─── PODANY TEKST ───
Kierownictwo przedsiębiorstwa państwowego mogło doprowadzić firmę do bankructwa i nadal zarabiać kilkanaście razy więcej niż zwykły pracownik.

Taki wniosek płynie z najnowszego raportu NIK, do którego dotarła sieć RMF FM. Największe różnice w wynagrodzeniach kontrolerzy NIK odkryli w przedsiębiorstwach najmniej rentownych, w których brak było powiązań pensji na stanowiskach kierowniczych z wynikami finansowymi przedsiębiorstwa.

Zbulwersowała ich także sprawa gigantycznych odpraw dla zwalnianych członków zarządu spółek. Na przykład KGHM Polska Miedź wypłacił odchodzącym członkom zarządu prawie 4 miliony złotych odszkodowania i dorzucił jeszcze kolejne 5 milionów 700 tysięcy za to tylko, że przez rok powstrzymają się od pracy w konkurencji.
─── WIERSZE DANYCH ───
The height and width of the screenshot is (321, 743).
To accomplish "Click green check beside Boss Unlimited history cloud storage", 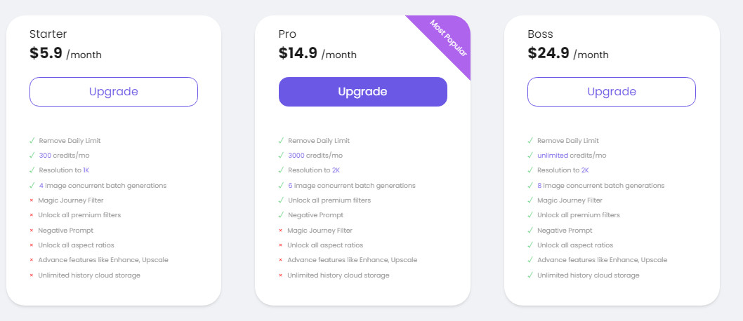I will coord(530,275).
───
ZADANIE DO WYKONANIA: Powtórz dosłownie fragment podanego tekstu od słów „Zbulwersowała ich także” aż do słów „od pracy w konkurencji.” włącznie. Opieraj się wyłącznie na podanym tekście.

ODPOWIEDŹ DO ZADANIA:
Zbulwersowała ich także sprawa gigantycznych odpraw dla zwalnianych członków zarządu spółek. Na przykład KGHM Polska Miedź wypłacił odchodzącym członkom zarządu prawie 4 miliony złotych odszkodowania i dorzucił jeszcze kolejne 5 milionów 700 tysięcy za to tylko, że przez rok powstrzymają się od pracy w konkurencji.